Exclude the pictures and reproduce the remaining data exactly as written.

[[ Supplied records open ]]

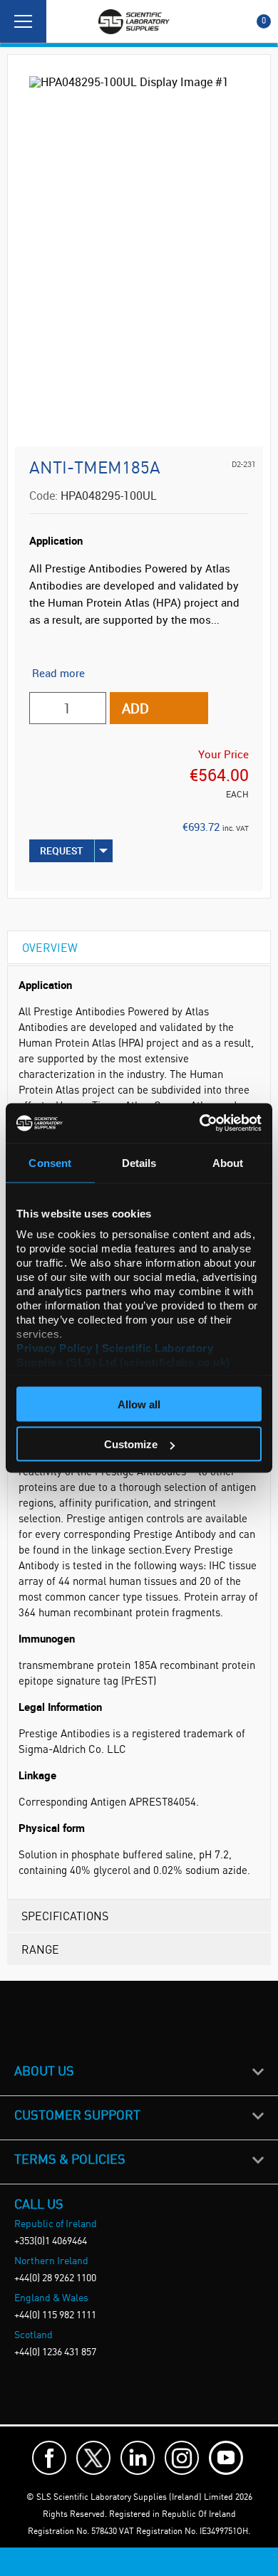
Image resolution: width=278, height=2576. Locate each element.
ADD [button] (135, 708)
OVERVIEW (50, 947)
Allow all (139, 1404)
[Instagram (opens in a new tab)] (182, 2458)
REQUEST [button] (61, 850)
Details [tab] (139, 1162)
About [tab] (228, 1162)
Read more (58, 673)
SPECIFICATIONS (64, 1915)
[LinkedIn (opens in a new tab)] (137, 2458)
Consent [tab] (50, 1162)
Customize (131, 1444)
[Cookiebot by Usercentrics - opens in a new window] (200, 1123)
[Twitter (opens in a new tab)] (93, 2458)
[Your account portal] (62, 21)
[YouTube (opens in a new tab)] (226, 2458)
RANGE (40, 1949)
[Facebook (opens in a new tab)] (49, 2458)
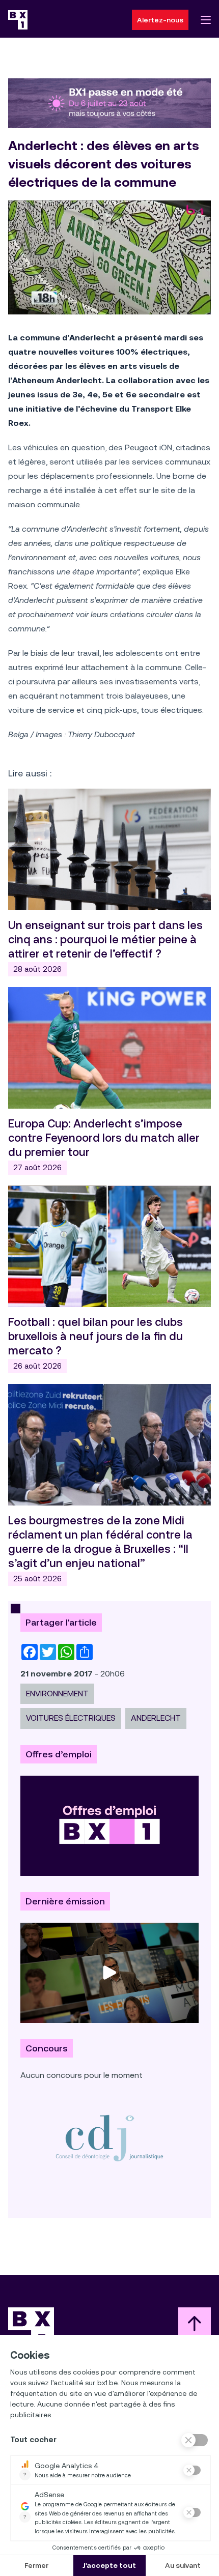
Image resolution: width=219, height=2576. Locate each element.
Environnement (57, 1693)
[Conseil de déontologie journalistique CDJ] (109, 2137)
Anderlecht (156, 1718)
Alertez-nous (160, 20)
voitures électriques (71, 1718)
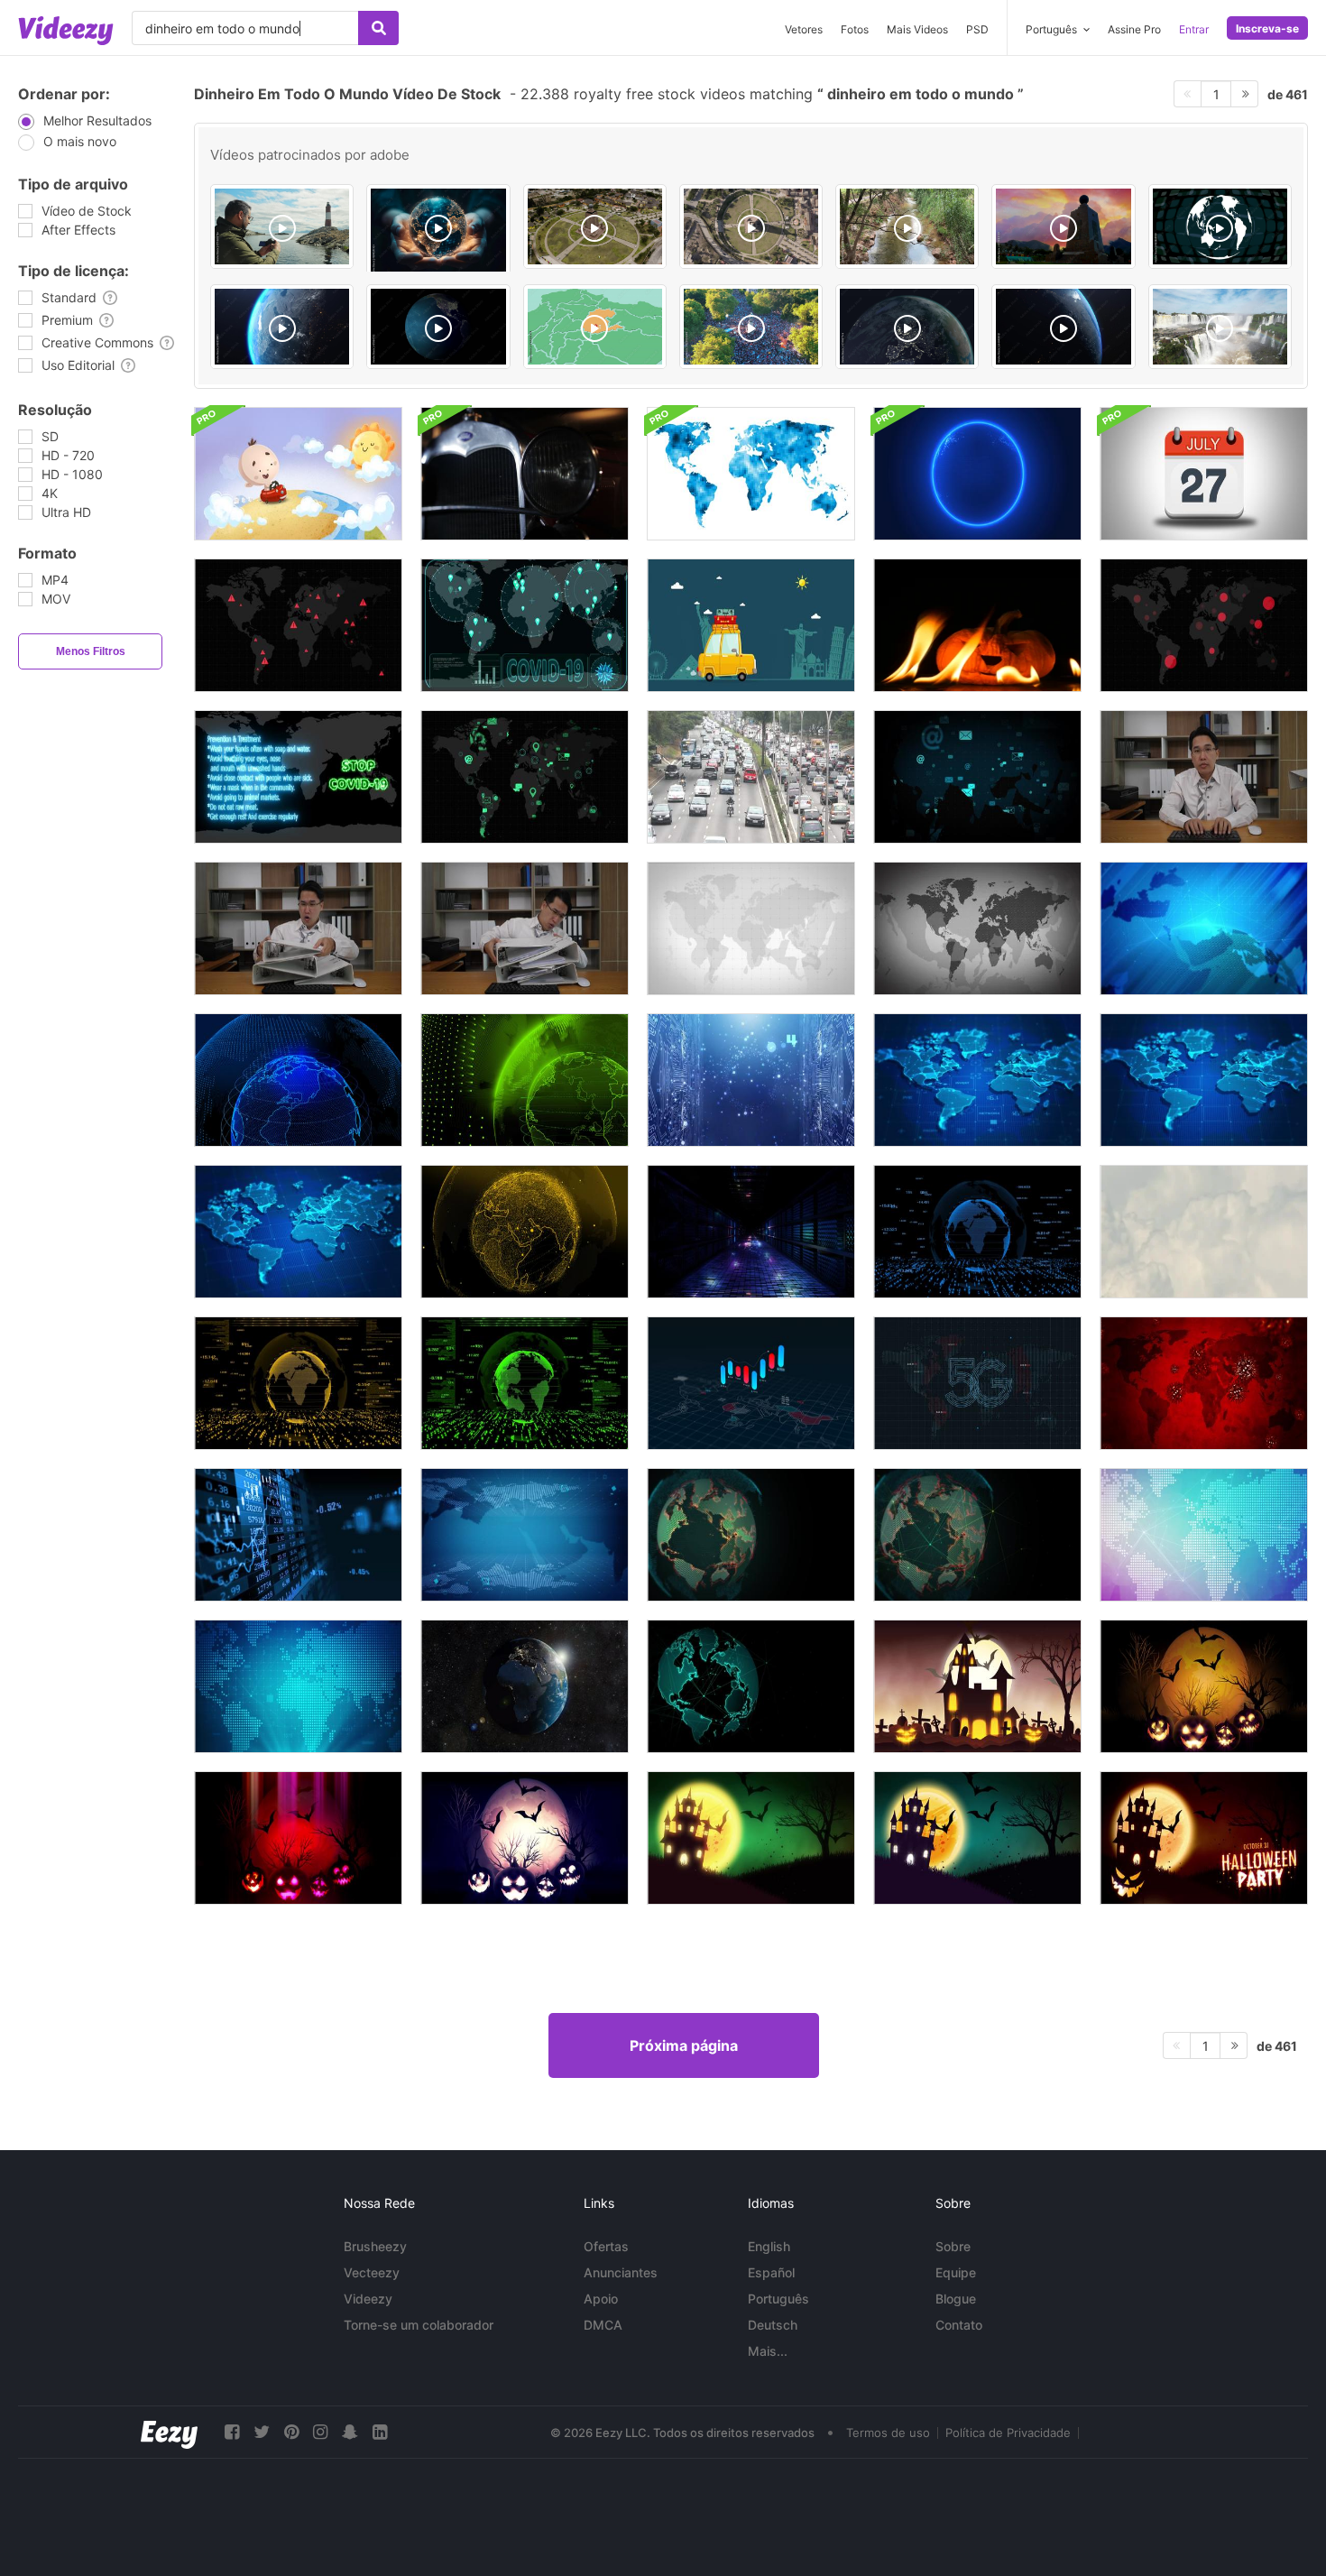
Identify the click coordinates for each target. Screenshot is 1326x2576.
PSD (977, 29)
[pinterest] (291, 2432)
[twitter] (261, 2432)
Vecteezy (372, 2272)
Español (771, 2272)
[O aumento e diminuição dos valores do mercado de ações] (298, 1535)
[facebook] (232, 2432)
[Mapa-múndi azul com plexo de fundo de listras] (298, 1231)
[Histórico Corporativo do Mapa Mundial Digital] (524, 1535)
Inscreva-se (1267, 28)
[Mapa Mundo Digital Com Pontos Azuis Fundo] (298, 1686)
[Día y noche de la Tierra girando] (438, 326)
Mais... (767, 2351)
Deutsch (772, 2324)
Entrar (1194, 29)
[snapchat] (350, 2432)
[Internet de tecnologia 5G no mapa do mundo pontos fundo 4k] (977, 1383)
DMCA (603, 2324)
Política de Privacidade (1008, 2432)
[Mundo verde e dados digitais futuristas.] (524, 1383)
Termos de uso (888, 2432)
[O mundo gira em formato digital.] (298, 1080)
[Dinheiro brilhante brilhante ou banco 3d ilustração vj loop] (751, 1231)
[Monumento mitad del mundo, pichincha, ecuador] (1063, 226)
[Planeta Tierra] (282, 326)
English (769, 2246)
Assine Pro (1134, 29)
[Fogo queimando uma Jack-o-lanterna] (977, 625)
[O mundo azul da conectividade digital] (751, 1080)
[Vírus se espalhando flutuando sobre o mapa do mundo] (1204, 1383)
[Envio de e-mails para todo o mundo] (524, 777)
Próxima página (684, 2045)
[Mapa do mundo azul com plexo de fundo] (977, 1080)
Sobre (953, 2246)
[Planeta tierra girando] (907, 326)
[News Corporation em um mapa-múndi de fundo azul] (1204, 928)
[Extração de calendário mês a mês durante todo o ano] (1204, 473)
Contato (958, 2324)
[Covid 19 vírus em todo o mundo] (524, 625)
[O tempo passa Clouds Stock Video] (1204, 1231)
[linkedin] (380, 2432)
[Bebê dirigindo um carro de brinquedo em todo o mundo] (298, 473)
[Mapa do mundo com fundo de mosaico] (751, 473)
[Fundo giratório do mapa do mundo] (977, 1535)
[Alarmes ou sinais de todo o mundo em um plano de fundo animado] (1204, 625)
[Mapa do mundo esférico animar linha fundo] (751, 1686)
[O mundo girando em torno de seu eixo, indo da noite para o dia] (524, 1686)
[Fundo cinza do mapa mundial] (977, 928)
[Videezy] (66, 30)
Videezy (368, 2298)
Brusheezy (375, 2246)
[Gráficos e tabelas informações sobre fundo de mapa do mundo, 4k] (751, 1383)
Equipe (955, 2272)
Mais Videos (917, 29)
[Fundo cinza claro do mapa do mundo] (751, 928)
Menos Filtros (90, 651)
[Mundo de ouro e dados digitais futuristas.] (298, 1383)
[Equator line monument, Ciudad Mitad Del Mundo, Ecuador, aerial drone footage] (751, 226)
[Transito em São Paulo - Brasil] (751, 777)
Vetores (804, 29)
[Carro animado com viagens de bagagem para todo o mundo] (751, 625)
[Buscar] (378, 28)
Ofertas (606, 2246)
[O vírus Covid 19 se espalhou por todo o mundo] (298, 777)
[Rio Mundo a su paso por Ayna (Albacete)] (907, 226)
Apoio (601, 2298)
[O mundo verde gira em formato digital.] (524, 1080)
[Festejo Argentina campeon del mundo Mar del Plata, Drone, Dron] (751, 326)
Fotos (855, 29)
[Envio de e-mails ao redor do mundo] (977, 777)
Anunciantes (621, 2272)
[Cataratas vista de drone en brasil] (1220, 326)
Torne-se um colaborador (418, 2324)
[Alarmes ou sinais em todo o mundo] (298, 625)
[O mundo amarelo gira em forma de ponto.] (524, 1231)
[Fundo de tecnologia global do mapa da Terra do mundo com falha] (977, 473)
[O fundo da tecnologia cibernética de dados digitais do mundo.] (977, 1231)
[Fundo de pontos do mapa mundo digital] (1204, 1535)
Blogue (955, 2298)
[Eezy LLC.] (169, 2432)
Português (778, 2298)
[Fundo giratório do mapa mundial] (751, 1535)
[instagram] (320, 2432)
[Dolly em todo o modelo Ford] (524, 473)
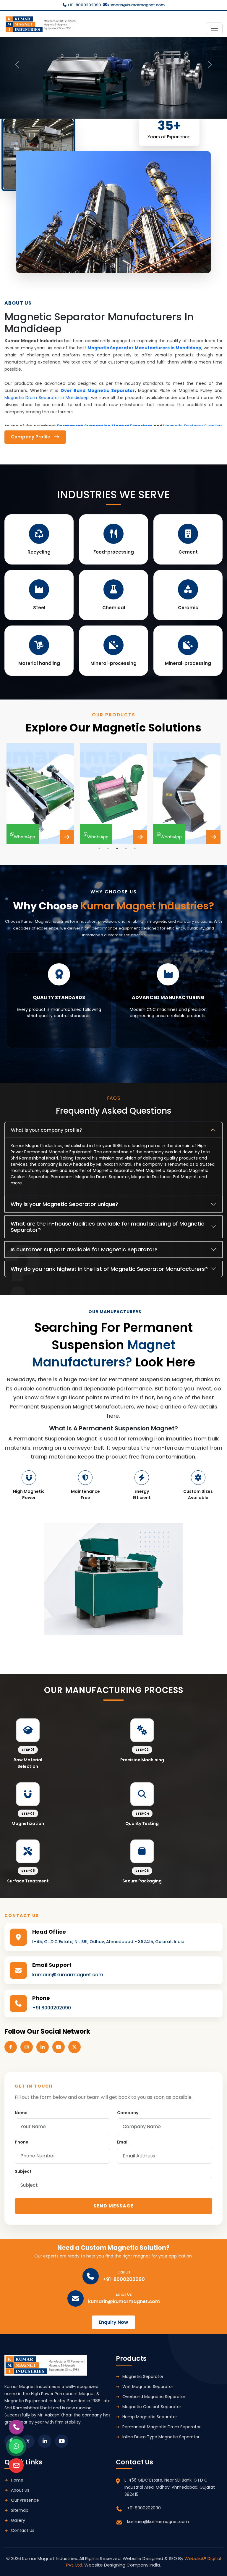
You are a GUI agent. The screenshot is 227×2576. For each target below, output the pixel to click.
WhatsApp (24, 834)
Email (123, 2142)
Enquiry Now (113, 2322)
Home (17, 2480)
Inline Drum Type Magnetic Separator (161, 2437)
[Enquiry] (16, 2465)
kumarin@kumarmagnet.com (136, 5)
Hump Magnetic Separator (149, 2417)
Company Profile (32, 437)
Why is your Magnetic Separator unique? (64, 1204)
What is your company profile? (46, 1130)
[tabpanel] (40, 793)
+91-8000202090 (84, 5)
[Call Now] (16, 2427)
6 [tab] (131, 1055)
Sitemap (19, 2510)
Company (127, 2113)
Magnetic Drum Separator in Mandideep (46, 398)
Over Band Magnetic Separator (98, 390)
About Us (20, 2490)
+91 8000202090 (51, 2007)
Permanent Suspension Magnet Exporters (104, 426)
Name (21, 2113)
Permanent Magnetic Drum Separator (161, 2427)
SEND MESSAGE (113, 2205)
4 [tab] (126, 848)
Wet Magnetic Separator (147, 2387)
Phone (21, 2142)
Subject (23, 2171)
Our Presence (25, 2500)
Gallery (18, 2520)
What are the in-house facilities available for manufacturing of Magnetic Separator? (107, 1227)
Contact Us (22, 2530)
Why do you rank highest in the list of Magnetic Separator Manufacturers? (109, 1269)
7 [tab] (140, 1055)
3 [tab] (117, 848)
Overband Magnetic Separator (153, 2397)
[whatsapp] (16, 2446)
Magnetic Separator (142, 2376)
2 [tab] (108, 848)
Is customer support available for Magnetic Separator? (84, 1249)
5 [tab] (135, 848)
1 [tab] (99, 848)
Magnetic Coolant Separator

[[ Supplied records closed ]]

Solution:
Image resolution: width=278, height=2576. Locate each element.
ADD [button] (135, 708)
OVERVIEW (50, 947)
Allow all (139, 1404)
[Instagram (opens in a new tab)] (182, 2458)
REQUEST [button] (61, 850)
Details [tab] (139, 1162)
About [tab] (228, 1162)
Read more (58, 673)
SPECIFICATIONS (64, 1915)
[LinkedIn (opens in a new tab)] (137, 2458)
Consent [tab] (50, 1162)
Customize (131, 1444)
[Cookiebot by Usercentrics - opens in a new window] (200, 1123)
[Twitter (opens in a new tab)] (93, 2458)
[Your account portal] (62, 21)
[YouTube (opens in a new tab)] (226, 2458)
RANGE (40, 1949)
[Facebook (opens in a new tab)] (49, 2458)
Image resolution: width=219, height=2576. Locate each element.
Environnement (57, 1693)
[Conseil de déontologie journalistique CDJ] (109, 2137)
Anderlecht (156, 1718)
Alertez-nous (160, 20)
voitures électriques (71, 1718)
Identify the click coordinates for each target. Screenshot is 1326x2576.
PSD (977, 29)
[pinterest] (291, 2432)
[twitter] (261, 2432)
Vecteezy (372, 2272)
Español (771, 2272)
[O aumento e diminuição dos valores do mercado de ações] (298, 1535)
[facebook] (232, 2432)
[Mapa-múndi azul com plexo de fundo de listras] (298, 1231)
[Histórico Corporativo do Mapa Mundial Digital] (524, 1535)
Inscreva-se (1267, 28)
[Mapa Mundo Digital Com Pontos Azuis Fundo] (298, 1686)
[Día y noche de la Tierra girando] (438, 326)
Mais... (767, 2351)
Deutsch (772, 2324)
Entrar (1194, 29)
[snapchat] (350, 2432)
[Internet de tecnologia 5G no mapa do mundo pontos fundo 4k] (977, 1383)
DMCA (603, 2324)
Política de Privacidade (1008, 2432)
[Mundo verde e dados digitais futuristas.] (524, 1383)
Termos de uso (888, 2432)
[O mundo gira em formato digital.] (298, 1080)
[Dinheiro brilhante brilhante ou banco 3d ilustração vj loop] (751, 1231)
[Monumento mitad del mundo, pichincha, ecuador] (1063, 226)
[Planeta Tierra] (282, 326)
English (769, 2246)
Assine Pro (1134, 29)
[Fogo queimando uma Jack-o-lanterna] (977, 625)
[O mundo azul da conectividade digital] (751, 1080)
[Vírus se espalhando flutuando sobre o mapa do mundo] (1204, 1383)
[Envio de e-mails para todo o mundo] (524, 777)
Próxima página (684, 2045)
[Mapa do mundo azul com plexo de fundo] (977, 1080)
Sobre (953, 2246)
[Planeta tierra girando] (907, 326)
[News Corporation em um mapa-múndi de fundo azul] (1204, 928)
[Extração de calendário mês a mês durante todo o ano] (1204, 473)
Contato (958, 2324)
[Covid 19 vírus em todo o mundo] (524, 625)
[O tempo passa Clouds Stock Video] (1204, 1231)
[linkedin] (380, 2432)
[Bebê dirigindo um carro de brinquedo em todo o mundo] (298, 473)
[Mapa do mundo com fundo de mosaico] (751, 473)
[Fundo giratório do mapa do mundo] (977, 1535)
[Alarmes ou sinais de todo o mundo em um plano de fundo animado] (1204, 625)
[Mapa do mundo esférico animar linha fundo] (751, 1686)
[O mundo girando em torno de seu eixo, indo da noite para o dia] (524, 1686)
[Fundo cinza do mapa mundial] (977, 928)
[Videezy] (66, 30)
Videezy (368, 2298)
Brusheezy (375, 2246)
[Gráficos e tabelas informações sobre fundo de mapa do mundo, 4k] (751, 1383)
Equipe (955, 2272)
Mais Videos (917, 29)
[Fundo cinza claro do mapa do mundo] (751, 928)
Menos Filtros (90, 651)
[Mundo de ouro e dados digitais futuristas.] (298, 1383)
[Equator line monument, Ciudad Mitad Del Mundo, Ecuador, aerial drone footage] (751, 226)
[Transito em São Paulo - Brasil] (751, 777)
Vetores (804, 29)
[Carro animado com viagens de bagagem para todo o mundo] (751, 625)
[Buscar] (378, 28)
Ofertas (606, 2246)
[O vírus Covid 19 se espalhou por todo o mundo] (298, 777)
[Rio Mundo a su paso por Ayna (Albacete)] (907, 226)
Apoio (601, 2298)
[O mundo verde gira em formato digital.] (524, 1080)
[Festejo Argentina campeon del mundo Mar del Plata, Drone, Dron] (751, 326)
Fotos (855, 29)
[Envio de e-mails ao redor do mundo] (977, 777)
Anunciantes (621, 2272)
[Cataratas vista de drone en brasil] (1220, 326)
Torne-se um colaborador (418, 2324)
[Alarmes ou sinais em todo o mundo] (298, 625)
[O mundo amarelo gira em forma de ponto.] (524, 1231)
[Fundo de tecnologia global do mapa da Terra do mundo com falha] (977, 473)
[O fundo da tecnologia cibernética de dados digitais do mundo.] (977, 1231)
[Fundo de pontos do mapa mundo digital] (1204, 1535)
Blogue (955, 2298)
[Eezy LLC.] (169, 2432)
Português (778, 2298)
[Fundo giratório do mapa mundial] (751, 1535)
[instagram] (320, 2432)
[Dolly em todo o modelo Ford] (524, 473)
You are a GUI agent. The screenshot is 227×2576. For each target below, output the pixel to click.
WhatsApp (24, 834)
Email (123, 2142)
Enquiry Now (113, 2322)
Home (17, 2480)
Inline Drum Type Magnetic Separator (161, 2437)
[Enquiry] (16, 2465)
kumarin@kumarmagnet.com (136, 5)
Hump Magnetic Separator (149, 2417)
Company Profile (32, 437)
Why is your Magnetic Separator unique? (64, 1204)
What is your company profile? (46, 1130)
[tabpanel] (40, 793)
+91-8000202090 (84, 5)
[Call Now] (16, 2427)
6 [tab] (131, 1055)
Sitemap (19, 2510)
Company (127, 2113)
Magnetic Drum Separator in Mandideep (46, 398)
Over Band Magnetic Separator (98, 390)
About Us (20, 2490)
+91 8000202090 (51, 2007)
Permanent Suspension Magnet Exporters (104, 426)
Name (21, 2113)
Permanent Magnetic Drum Separator (161, 2427)
SEND MESSAGE (113, 2205)
4 [tab] (126, 848)
Wet Magnetic Separator (147, 2387)
Phone (21, 2142)
Subject (23, 2171)
Our Presence (25, 2500)
Gallery (18, 2520)
What are the in-house facilities available for manufacturing of Magnetic Separator? (107, 1227)
Contact Us (22, 2530)
Why do you rank highest in the list of Magnetic Separator Manufacturers? (109, 1269)
7 [tab] (140, 1055)
3 [tab] (117, 848)
Overband Magnetic Separator (153, 2397)
[whatsapp] (16, 2446)
Magnetic Separator (142, 2376)
2 [tab] (108, 848)
Is customer support available for Magnetic Separator? (84, 1249)
5 [tab] (135, 848)
1 [tab] (99, 848)
Magnetic Coolant Separator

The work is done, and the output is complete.